Size of individuals: smolts are measured in May at the time of their migration to sea, adult spawners are measured before reproduction. Three tests with different rates in growth and mortality between salmon of farm and wild origin. The vertical dotted line marks the stop of the introgression phase and the beginning of the recovery phase. The initial settling phase is not shown in the figure.

https://doi.org/10.1371/journal.pone.0138444.g012

As expected, introgression of farmed salmon is greatest when the genetic differences between farm and wild individuals are smallest (scenario 4, Fig 10). Conversely, introgression is lowest when the genetic difference between wild and farm individuals is largest (scenario 5, Fig 11). In all scenarios examined, introgression of farm genes is always associated with a drop in the number of returners in the focal wild population.

In the high introgression case of scenario 3 (standard setting), once introduction of farm individuals is stopped the remaining population is not viable and collapses (Fig 9). As the gene pool is progressively contaminated by farm genes, individuals increase their growth rate, and the average length of the population increases (Fig 12b). It is important to point out, however, that the increase in size of smolts and spawners is modest in the first 50 years following introgression. This result may point out the difficulty of timely detection of potentially catastrophic changes in the genetic make-up of a population by examining phenotypic traits alone.

In scenario 4 (fitness differences halved), due to the limited genetic difference between fish of farm and wild origin, the ability for natural selection to purge the farmed genes out of the population is weak. For this reason, farm genes spread rapidly during the 200 years introgression phase, and remain in the population thereafter. However, the resultant population, which is heavily contaminated by farmed escapees, is sufficiently fit to maintain its viability even in the high introgression case and after introgression is halted (scenario 4, Fig 10e). In contrast, in scenario 5 (fitness differences doubled), hybridisation is minimal in all introgression cases (i.e., low medium and high), and natural selection quickly purges farm genes from the population once the introduction of farmed individuals is stopped.

(Dataset entries)
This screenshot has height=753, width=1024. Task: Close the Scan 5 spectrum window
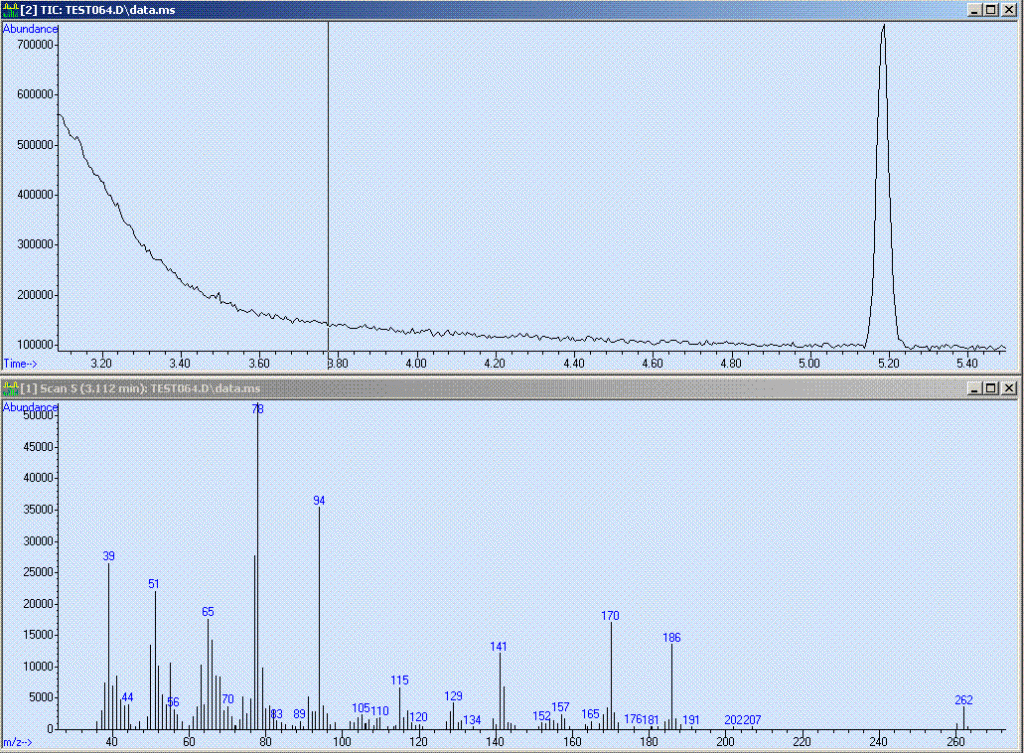pos(1009,388)
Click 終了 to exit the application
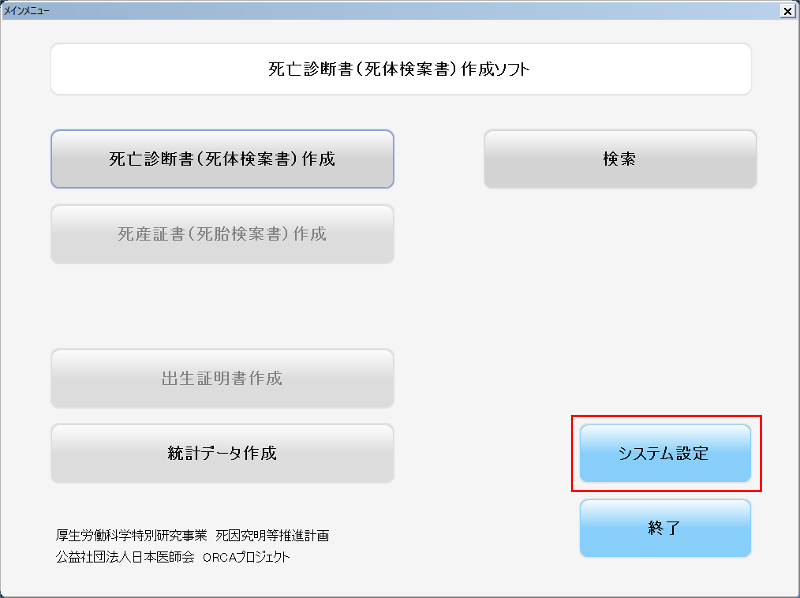The width and height of the screenshot is (800, 598). (x=665, y=528)
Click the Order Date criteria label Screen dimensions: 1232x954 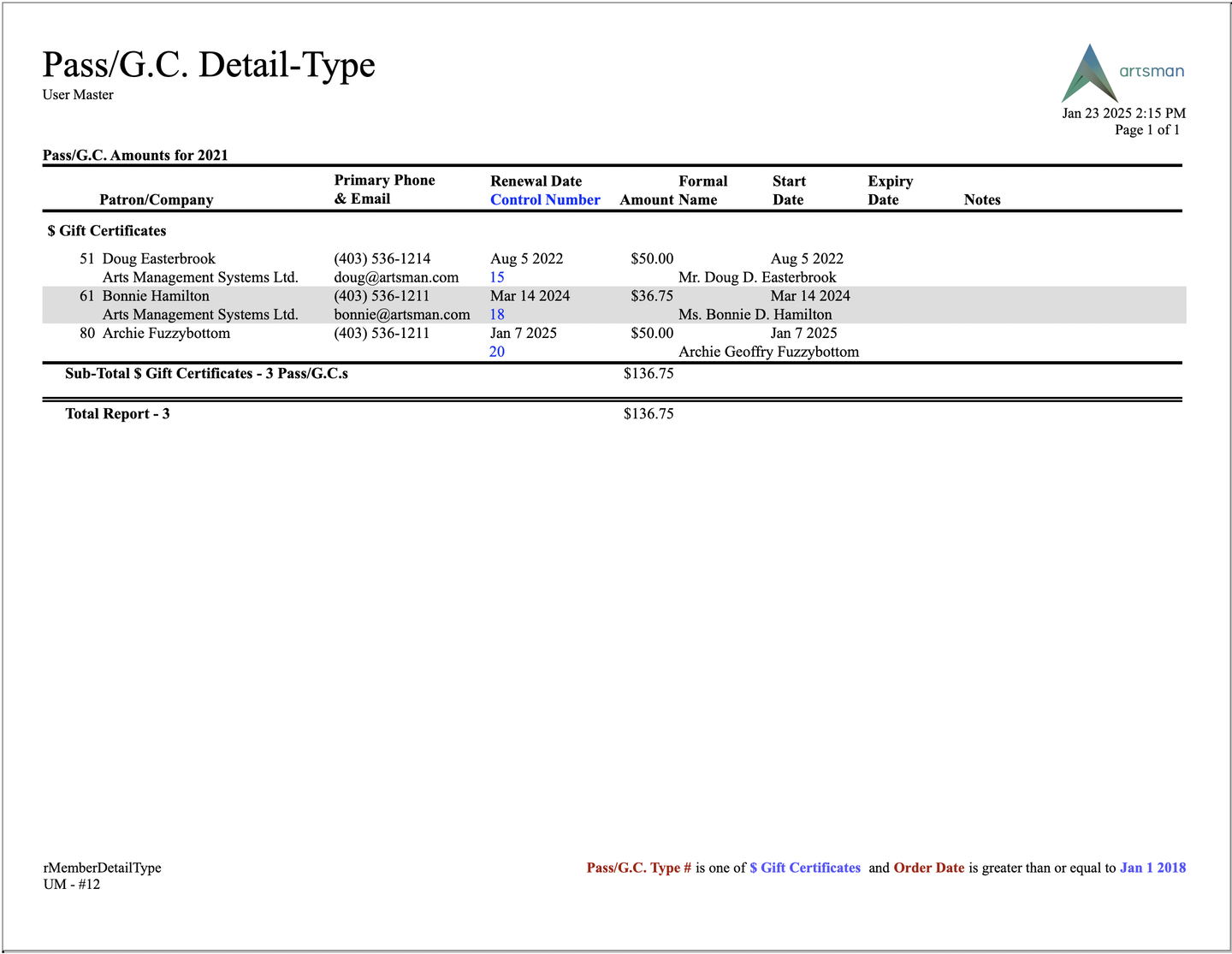coord(929,868)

#### WHAT THE EXERCISE ASKS
Write out the portion of the salmon introgression passage between "Size of individuals: smolts" and "focal wild population.", inclusive. Draw only on the salmon introgression passage.

#### SOLUTION TO THE EXERCISE
Size of individuals: smolts are measured in May at the time of their migration to sea, adult spawners are measured before reproduction. Three tests with different rates in growth and mortality between salmon of farm and wild origin. The vertical dotted line marks the stop of the introgression phase and the beginning of the recovery phase. The initial settling phase is not shown in the figure.

https://doi.org/10.1371/journal.pone.0138444.g012

As expected, introgression of farmed salmon is greatest when the genetic differences between farm and wild individuals are smallest (scenario 4, Fig 10). Conversely, introgression is lowest when the genetic difference between wild and farm individuals is largest (scenario 5, Fig 11). In all scenarios examined, introgression of farm genes is always associated with a drop in the number of returners in the focal wild population.